Whey protein isolate (WPI) is particularly constrained in infant formula owing to the widespread food allergy to milk proteins. Thus, inhibiting the allergens in WPI is crucial. This research aimed to explore the influence of the interaction between glycosylated protein [WPI glycosylated with short-chain inulin (SCI)] and cyanidin-3-glucoside (C3G) on antioxidant activity, thermostability, digestibility, and allergenicity of the proteins. The complex prepared by glycosylated WPI and C3G (2:1, w/w, pH 7.4) exhibited the best stability based on particle size and zeta potential.
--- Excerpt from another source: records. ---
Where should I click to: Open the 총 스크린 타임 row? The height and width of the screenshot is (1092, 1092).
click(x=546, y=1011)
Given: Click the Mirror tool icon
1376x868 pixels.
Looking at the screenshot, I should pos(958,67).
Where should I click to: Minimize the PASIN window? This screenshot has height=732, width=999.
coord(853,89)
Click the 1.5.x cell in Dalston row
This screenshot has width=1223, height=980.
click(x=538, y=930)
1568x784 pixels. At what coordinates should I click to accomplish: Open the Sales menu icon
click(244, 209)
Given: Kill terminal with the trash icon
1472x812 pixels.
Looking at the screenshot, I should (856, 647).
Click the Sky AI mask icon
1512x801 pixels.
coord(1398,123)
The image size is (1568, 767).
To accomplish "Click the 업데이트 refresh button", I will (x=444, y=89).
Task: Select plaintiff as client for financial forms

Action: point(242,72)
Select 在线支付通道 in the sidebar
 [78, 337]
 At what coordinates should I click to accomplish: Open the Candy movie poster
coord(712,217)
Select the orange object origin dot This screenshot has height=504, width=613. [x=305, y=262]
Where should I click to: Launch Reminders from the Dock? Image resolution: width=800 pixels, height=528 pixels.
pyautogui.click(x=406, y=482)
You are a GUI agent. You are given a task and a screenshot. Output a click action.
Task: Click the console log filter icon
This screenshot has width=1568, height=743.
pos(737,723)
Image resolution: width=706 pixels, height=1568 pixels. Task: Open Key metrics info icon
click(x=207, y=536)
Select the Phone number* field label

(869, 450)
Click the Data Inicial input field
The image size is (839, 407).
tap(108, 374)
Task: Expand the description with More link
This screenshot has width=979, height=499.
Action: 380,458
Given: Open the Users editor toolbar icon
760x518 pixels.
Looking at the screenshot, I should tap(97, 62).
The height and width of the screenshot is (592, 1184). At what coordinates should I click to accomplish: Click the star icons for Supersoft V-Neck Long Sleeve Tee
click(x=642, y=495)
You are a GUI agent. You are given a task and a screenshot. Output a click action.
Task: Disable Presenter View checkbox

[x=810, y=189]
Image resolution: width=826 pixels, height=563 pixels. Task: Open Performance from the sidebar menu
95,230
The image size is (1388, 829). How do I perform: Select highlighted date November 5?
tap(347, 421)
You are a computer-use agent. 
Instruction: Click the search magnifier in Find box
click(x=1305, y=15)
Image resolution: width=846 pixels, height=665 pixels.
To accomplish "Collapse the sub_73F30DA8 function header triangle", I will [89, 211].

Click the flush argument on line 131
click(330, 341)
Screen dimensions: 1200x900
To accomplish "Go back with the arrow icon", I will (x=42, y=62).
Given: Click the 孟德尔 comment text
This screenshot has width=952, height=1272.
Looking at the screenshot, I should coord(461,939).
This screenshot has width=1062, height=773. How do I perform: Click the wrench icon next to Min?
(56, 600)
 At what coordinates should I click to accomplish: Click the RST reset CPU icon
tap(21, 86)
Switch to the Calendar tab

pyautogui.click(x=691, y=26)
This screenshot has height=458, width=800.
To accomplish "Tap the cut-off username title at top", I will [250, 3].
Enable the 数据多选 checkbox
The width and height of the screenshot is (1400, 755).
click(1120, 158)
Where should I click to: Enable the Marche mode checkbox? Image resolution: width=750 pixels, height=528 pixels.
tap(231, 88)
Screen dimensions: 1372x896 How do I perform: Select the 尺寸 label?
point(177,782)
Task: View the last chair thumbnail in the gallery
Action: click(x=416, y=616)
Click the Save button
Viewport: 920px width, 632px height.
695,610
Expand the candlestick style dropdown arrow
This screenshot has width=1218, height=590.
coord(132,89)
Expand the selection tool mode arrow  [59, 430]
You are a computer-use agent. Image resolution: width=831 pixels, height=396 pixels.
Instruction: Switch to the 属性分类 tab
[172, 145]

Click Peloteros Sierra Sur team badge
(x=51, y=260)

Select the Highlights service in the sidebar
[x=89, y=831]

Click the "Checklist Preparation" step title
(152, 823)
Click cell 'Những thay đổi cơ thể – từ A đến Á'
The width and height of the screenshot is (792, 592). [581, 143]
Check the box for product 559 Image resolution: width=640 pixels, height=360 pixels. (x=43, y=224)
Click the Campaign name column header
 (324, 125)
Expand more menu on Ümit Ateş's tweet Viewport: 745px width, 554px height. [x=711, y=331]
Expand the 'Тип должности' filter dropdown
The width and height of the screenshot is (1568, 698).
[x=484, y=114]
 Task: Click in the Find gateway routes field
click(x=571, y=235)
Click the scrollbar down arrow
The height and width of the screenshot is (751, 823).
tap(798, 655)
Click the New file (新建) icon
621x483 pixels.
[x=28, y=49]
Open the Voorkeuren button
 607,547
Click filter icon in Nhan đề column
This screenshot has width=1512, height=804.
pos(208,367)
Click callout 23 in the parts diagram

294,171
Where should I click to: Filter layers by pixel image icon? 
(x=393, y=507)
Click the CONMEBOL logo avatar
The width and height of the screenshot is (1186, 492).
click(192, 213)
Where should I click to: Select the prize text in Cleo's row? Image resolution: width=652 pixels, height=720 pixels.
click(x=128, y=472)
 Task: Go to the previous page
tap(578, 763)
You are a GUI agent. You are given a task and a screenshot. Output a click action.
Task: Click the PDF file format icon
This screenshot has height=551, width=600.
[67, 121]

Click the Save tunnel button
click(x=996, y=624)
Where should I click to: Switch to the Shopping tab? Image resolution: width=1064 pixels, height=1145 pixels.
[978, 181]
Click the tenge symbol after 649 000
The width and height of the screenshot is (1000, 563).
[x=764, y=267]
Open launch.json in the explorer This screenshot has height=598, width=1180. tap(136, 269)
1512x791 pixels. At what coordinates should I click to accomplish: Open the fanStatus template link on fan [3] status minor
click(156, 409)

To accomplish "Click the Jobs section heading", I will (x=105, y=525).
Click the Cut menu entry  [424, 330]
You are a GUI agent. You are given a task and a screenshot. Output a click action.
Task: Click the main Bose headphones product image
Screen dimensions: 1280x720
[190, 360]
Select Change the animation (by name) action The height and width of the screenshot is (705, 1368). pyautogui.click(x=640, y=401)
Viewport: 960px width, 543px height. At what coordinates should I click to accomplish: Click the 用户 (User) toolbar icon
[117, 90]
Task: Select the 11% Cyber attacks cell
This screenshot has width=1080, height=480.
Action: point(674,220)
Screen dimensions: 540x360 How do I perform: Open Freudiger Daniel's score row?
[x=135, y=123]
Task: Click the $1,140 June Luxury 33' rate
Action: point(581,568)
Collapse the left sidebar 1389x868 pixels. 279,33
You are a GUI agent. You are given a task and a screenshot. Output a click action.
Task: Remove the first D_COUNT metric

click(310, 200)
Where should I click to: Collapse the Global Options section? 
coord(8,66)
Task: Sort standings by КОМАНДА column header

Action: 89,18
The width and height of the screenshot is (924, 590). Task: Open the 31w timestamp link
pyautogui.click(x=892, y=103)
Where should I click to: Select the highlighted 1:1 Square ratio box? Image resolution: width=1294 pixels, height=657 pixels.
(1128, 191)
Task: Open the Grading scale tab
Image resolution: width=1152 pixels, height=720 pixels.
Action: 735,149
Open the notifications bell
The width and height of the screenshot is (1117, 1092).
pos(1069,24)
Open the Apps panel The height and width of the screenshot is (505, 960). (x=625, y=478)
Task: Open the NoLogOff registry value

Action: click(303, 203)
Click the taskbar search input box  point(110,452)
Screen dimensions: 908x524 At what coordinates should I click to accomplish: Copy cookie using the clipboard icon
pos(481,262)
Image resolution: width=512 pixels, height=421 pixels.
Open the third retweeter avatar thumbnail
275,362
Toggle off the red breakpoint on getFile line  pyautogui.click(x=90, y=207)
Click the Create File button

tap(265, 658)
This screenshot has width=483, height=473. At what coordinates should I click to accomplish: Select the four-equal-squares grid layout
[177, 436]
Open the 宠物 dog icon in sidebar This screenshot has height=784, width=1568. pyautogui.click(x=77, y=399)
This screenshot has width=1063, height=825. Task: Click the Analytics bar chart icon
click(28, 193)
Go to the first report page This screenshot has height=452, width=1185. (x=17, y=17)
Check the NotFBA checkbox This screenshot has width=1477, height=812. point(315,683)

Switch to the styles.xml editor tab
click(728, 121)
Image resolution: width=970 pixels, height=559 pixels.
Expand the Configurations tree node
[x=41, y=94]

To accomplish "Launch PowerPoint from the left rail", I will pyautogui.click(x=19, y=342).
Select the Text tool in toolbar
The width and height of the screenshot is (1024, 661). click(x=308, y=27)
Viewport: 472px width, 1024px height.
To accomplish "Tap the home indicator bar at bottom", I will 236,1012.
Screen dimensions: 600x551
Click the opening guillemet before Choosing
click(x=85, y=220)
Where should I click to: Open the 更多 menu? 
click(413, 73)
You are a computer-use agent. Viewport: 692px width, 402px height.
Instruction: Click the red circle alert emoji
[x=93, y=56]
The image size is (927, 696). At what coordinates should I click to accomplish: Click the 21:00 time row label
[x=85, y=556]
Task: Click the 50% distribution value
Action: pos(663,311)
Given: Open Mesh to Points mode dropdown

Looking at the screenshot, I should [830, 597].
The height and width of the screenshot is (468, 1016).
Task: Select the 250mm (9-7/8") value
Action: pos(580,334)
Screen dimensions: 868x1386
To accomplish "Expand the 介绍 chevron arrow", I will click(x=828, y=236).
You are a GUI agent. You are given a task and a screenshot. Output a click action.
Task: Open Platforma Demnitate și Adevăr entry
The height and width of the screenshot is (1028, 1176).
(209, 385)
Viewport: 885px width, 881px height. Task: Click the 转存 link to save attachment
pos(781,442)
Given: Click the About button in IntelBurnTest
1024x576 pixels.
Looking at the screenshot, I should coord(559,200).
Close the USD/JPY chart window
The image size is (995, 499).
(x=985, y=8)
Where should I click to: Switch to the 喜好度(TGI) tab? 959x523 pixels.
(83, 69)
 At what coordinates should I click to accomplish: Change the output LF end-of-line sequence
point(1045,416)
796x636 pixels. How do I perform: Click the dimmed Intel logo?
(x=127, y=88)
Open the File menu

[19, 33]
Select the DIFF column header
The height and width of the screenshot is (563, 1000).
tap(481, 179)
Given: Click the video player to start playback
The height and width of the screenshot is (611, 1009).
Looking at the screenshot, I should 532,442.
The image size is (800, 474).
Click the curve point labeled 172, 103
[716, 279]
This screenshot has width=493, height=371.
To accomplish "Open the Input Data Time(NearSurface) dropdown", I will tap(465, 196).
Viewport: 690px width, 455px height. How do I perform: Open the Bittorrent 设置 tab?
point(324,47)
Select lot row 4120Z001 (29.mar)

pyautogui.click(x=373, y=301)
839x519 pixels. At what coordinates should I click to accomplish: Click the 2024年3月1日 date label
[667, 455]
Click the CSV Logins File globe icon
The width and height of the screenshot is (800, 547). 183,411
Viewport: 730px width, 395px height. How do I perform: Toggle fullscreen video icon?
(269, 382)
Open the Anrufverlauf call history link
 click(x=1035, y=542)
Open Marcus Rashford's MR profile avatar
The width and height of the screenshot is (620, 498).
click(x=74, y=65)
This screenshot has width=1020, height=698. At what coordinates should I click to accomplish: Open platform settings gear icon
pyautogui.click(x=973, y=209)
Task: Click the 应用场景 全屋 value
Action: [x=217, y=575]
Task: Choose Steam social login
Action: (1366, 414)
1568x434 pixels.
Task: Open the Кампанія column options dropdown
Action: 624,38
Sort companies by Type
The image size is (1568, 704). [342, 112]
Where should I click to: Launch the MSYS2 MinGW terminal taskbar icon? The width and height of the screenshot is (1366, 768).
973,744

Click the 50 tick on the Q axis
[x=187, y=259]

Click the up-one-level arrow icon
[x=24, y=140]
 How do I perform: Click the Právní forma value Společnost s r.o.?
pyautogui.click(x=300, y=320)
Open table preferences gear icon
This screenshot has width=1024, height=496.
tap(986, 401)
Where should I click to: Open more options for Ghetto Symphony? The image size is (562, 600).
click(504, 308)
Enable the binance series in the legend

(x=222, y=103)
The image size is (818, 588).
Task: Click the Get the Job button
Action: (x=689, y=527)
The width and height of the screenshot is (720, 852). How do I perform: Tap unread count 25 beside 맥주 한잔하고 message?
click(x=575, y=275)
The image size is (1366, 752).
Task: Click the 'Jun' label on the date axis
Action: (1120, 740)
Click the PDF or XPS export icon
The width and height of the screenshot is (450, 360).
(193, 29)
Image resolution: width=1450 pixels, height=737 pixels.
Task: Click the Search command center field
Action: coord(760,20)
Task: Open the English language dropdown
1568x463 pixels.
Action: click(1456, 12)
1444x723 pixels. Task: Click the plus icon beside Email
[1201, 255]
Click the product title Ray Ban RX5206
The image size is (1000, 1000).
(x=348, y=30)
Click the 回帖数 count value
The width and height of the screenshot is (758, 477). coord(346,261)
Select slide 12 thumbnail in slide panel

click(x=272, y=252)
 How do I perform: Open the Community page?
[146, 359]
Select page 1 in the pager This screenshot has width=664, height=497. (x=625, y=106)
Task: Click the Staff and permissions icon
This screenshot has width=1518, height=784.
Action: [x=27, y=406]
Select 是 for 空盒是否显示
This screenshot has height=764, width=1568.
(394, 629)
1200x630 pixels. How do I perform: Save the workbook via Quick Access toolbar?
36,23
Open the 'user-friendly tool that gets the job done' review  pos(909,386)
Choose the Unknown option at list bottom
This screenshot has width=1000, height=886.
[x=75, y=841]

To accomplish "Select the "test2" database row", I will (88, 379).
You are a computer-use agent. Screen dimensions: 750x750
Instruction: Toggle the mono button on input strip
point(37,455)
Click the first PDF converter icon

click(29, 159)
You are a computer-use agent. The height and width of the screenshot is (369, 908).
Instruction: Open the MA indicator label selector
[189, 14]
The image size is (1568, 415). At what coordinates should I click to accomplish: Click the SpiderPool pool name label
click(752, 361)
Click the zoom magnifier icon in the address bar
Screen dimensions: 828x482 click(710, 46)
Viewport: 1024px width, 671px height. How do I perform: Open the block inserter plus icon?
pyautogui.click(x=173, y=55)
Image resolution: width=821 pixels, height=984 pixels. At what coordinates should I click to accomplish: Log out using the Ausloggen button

FTIR results showed that the major forces between glycosylated WPI and C3G were hydrogen bonding force, C–N stretching, and N–H bending. The antioxidant activity and thermal stability were as follows: WPI-SCI/C3G > WPI/C3G > WPI-SCI > WPI, indicating that the introduction of C3G and the interaction between glycosylated WPI and C3G can improve the above mentioned properties of the protein. Furthermore, WPI/C3G and WPI-SCI/C3G had higher resistance to pepsin and trypsin, which slowed down the digestion process and effectively delivered bioactive proteins to the distal end of the gastrointestinal tract. Western blot analysis and enzyme-linked immunosorbent assay showed that the IgE contents of WPI, WPI/C3G, WPI-SCI, and WPI-SCI/C3G were 26.99 ± 0.3, 23.65 ± 0.58, 23.07 ± 0.21, and 10.41 ± 0.14 ng/mL respectively, suggesting that the glycosylated modification and the introduction of C3G can significantly reduce the allergenicity of β-lactoglobulin in WPI. This study contributes to the development of a new promising method for reducing the allergenicity of WPI and its application in food industry.